SNOWFLAKE - Single file generation even though the max size exceeds

2 min read 05-10-2024
SNOWFLAKE - Single file generation even though the max size exceeds


Snowflake: How to Generate Single Files Despite Exceeding Maximum Size Limits

Snowflake, a cloud-based data warehouse, offers powerful capabilities for data manipulation and processing. However, when working with large datasets, you might encounter situations where generating a single file exceeds the platform's maximum size limits. This can pose a challenge, especially when you need a unified output for subsequent processing or analysis.

Scenario: Imagine you are working with a table containing millions of records. You need to export this data into a single CSV file for further analysis in a third-party tool. However, Snowflake's maximum file size restriction prevents you from achieving this directly.

Original Code (Illustrative):

COPY INTO @my_stage/output.csv
FROM my_table
FILE_FORMAT = (TYPE = CSV);

This code attempts to copy the entire my_table into a single CSV file output.csv stored in a stage. However, if the table's size exceeds Snowflake's limits, this operation will fail.

Insights and Solutions:

  1. Understanding Snowflake's File Size Limits: Snowflake imposes file size limits on individual files uploaded to stages. This limit is typically around 16 GB, although it can vary depending on your account configuration.

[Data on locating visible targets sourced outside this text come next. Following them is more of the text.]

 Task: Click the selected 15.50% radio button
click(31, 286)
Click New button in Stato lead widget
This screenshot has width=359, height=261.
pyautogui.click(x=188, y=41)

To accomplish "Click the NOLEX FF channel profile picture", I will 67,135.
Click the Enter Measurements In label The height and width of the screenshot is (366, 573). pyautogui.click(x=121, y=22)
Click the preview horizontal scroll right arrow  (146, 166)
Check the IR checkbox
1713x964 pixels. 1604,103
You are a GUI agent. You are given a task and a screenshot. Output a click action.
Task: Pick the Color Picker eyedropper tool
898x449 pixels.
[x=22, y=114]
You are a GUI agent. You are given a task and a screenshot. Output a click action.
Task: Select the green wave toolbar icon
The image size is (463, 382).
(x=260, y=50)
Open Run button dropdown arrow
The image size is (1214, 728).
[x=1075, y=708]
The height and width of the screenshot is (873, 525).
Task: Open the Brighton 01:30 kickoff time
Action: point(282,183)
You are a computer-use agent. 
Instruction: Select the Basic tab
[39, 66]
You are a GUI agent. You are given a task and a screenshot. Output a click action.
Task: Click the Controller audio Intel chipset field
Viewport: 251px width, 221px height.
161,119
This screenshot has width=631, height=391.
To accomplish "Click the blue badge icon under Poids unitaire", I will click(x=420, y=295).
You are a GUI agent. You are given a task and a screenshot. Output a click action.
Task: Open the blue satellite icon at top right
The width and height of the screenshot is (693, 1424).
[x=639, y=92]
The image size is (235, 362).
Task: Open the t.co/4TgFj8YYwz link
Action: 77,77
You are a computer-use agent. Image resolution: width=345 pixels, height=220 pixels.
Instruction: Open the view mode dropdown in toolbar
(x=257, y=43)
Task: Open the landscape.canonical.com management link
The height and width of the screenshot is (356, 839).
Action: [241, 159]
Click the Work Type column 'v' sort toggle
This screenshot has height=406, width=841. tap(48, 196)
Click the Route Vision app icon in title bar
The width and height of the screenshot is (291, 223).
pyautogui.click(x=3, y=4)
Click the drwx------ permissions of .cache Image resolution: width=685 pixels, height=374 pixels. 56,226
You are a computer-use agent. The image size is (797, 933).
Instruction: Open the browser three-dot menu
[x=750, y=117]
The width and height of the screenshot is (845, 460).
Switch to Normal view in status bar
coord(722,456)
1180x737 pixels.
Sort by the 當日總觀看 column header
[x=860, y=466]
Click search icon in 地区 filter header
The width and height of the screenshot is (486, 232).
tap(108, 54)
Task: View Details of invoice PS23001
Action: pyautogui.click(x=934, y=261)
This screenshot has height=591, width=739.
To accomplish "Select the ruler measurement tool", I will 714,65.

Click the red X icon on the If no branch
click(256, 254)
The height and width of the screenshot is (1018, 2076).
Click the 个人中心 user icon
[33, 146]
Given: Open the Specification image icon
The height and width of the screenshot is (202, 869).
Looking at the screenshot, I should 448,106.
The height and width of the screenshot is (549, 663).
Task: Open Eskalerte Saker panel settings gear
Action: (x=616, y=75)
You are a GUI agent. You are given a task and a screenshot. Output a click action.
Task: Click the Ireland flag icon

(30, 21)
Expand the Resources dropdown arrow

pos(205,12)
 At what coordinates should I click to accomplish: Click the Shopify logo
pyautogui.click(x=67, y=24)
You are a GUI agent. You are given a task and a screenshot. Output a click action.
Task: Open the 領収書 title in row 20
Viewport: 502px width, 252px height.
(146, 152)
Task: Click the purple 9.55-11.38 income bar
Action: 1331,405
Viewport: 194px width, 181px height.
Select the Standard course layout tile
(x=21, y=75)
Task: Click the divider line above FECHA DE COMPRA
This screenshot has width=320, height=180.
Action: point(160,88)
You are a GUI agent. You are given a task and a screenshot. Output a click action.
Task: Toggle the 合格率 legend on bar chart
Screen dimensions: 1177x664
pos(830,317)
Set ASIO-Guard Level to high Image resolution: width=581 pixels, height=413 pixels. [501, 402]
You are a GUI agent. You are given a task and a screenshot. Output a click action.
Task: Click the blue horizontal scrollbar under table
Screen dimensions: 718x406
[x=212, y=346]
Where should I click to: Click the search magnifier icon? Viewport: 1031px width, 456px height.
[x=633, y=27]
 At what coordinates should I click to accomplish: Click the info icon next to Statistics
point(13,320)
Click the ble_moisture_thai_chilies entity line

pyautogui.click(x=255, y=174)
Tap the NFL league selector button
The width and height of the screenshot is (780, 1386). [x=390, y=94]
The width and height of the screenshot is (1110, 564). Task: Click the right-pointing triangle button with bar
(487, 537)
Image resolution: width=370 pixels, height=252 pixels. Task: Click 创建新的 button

  2. Chunking the Data: One effective approach is to split the data into smaller chunks that fall within the file size limit. This can be achieved by using a partitioning strategy.

    • Using Partitions: If your table is already partitioned, you can leverage these partitions for data splitting. For example:

      COPY INTO @my_stage/output_part_{partition_column}_
      FROM my_table
      PARTITION BY (partition_column)
      FILE_FORMAT = (TYPE = CSV);
      
    • Creating Temporary Partitions: If your table isn't partitioned, you can create temporary partitions based on a suitable column (e.g., date, ID) and use them for chunking.

  3. Post-Processing: After generating multiple smaller files, you can use external tools or scripting languages (e.g., Python) to combine these files into a single, larger file.

  4. Using INSERT OVERWRITE: If your target is another Snowflake table, consider using INSERT OVERWRITE with a staging table to achieve a single file output. However, note that this might involve data duplication.

Example (Using Temporary Partitions):

-- Create temporary partition based on 'id' column
ALTER TABLE my_table ADD PARTITION BY (id);

-- Generate files for each partition
COPY INTO @my_stage/output_{id}_
FROM my_table
PARTITION BY (id)
FILE_FORMAT = (TYPE = CSV);

-- Combine the files in a subsequent step using external tools

Additional Value:

  • Consider using Snowpipe for continuous loading of data into Snowflake, which automatically handles file size limits by creating multiple files.
  • Explore using tools like dbt for data transformation and management, which can help streamline the process of generating large files from Snowflake data.
  • Be aware of the performance impact of large file generation and optimize your queries for efficiency.

References:

By applying these strategies, you can effectively generate single files from Snowflake data even when exceeding the platform's file size limitations, enabling smoother data processing and analysis workflows. Remember to tailor your approach based on your specific requirements and data characteristics.